Aaron put a restraining hand on Cristobal's arm. “Do not let your hopes swell too soon, my comrade. Until Granada falls, the king and queen will only study the matter. Their sole concentration is on driving the Moors from their last stronghold.”
“But that surely cannot be long in coming! You fight with their armies,” young Diego said with assurance.
The three men laughed at the boy's exuberance. Then Aaron replied drily, “Even so formidable a soldier as I cannot banish Boabdil·s army quickly. Perhaps by year's end.”
“But I am saved from leaving Castile to plead my case in France,” Cristobal said gratefully.
“I do not think King Charles would be inclined to listen,” Fray Juan interjected.
“I agree. The French are everlastingly embroiled in Italian politics, but with the coming of peace in Castile, the monarchs will need the wealth that a trade route to the Indies promises,” Aaron said, brushing off his dusty clothing.
“You have journeyed far on royal business and must be weary,” the friar said. “I will have a meal and a bed prepared. For now, rest in my library with Cristobal and Diego.” With that, the friar scurried across the courtyard, summoning workers to do his bidding.
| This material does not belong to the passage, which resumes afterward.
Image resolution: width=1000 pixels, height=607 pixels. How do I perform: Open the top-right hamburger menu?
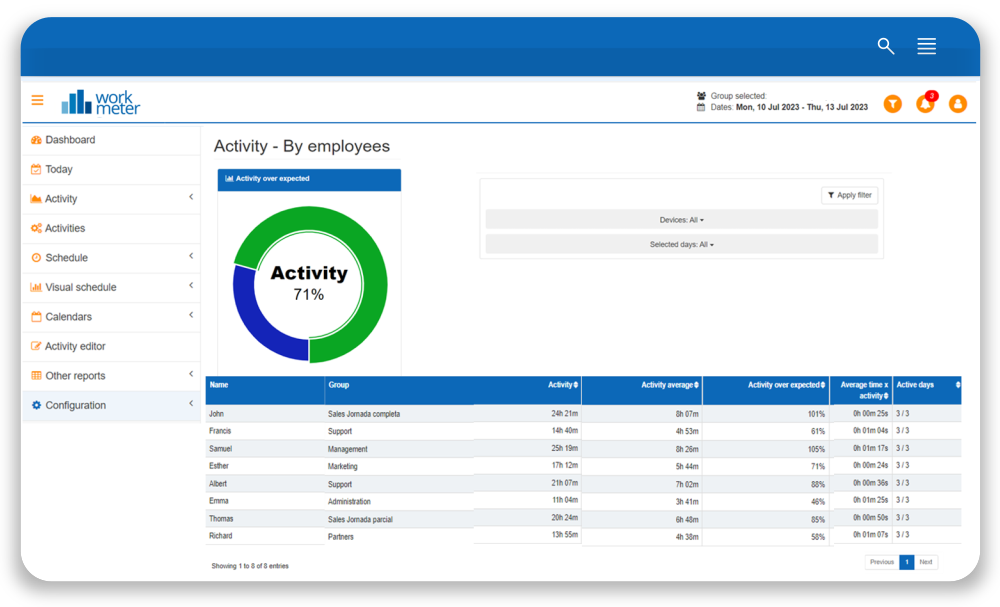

Once comfortably ensconced in the heavy leather chairs of the library, Aaron and Cristobal sipped wine and discussed their plans as the boy sat between them on a stool, listening with rapt attention.
“It is most fortunate that you arrived now. At first light we would have been gone,” Colon said.
Aaron's lips twisted wryly. “Some might even say it was God's will.”
“I am one such.” Cristobal's voice was quiet, but his eyes glowed with fervent fire. “My enterprise will not fail.”
* * * *
Seville, January 1492
Aaron surveyed his family home fondly, looking down on the courtyard from the second-story height of the open gallery. The orange and lemon trees waved softly in the morning breeze and the babbling fountain seemed almost to be singing to him. Yet Aaron Torres was not soothed.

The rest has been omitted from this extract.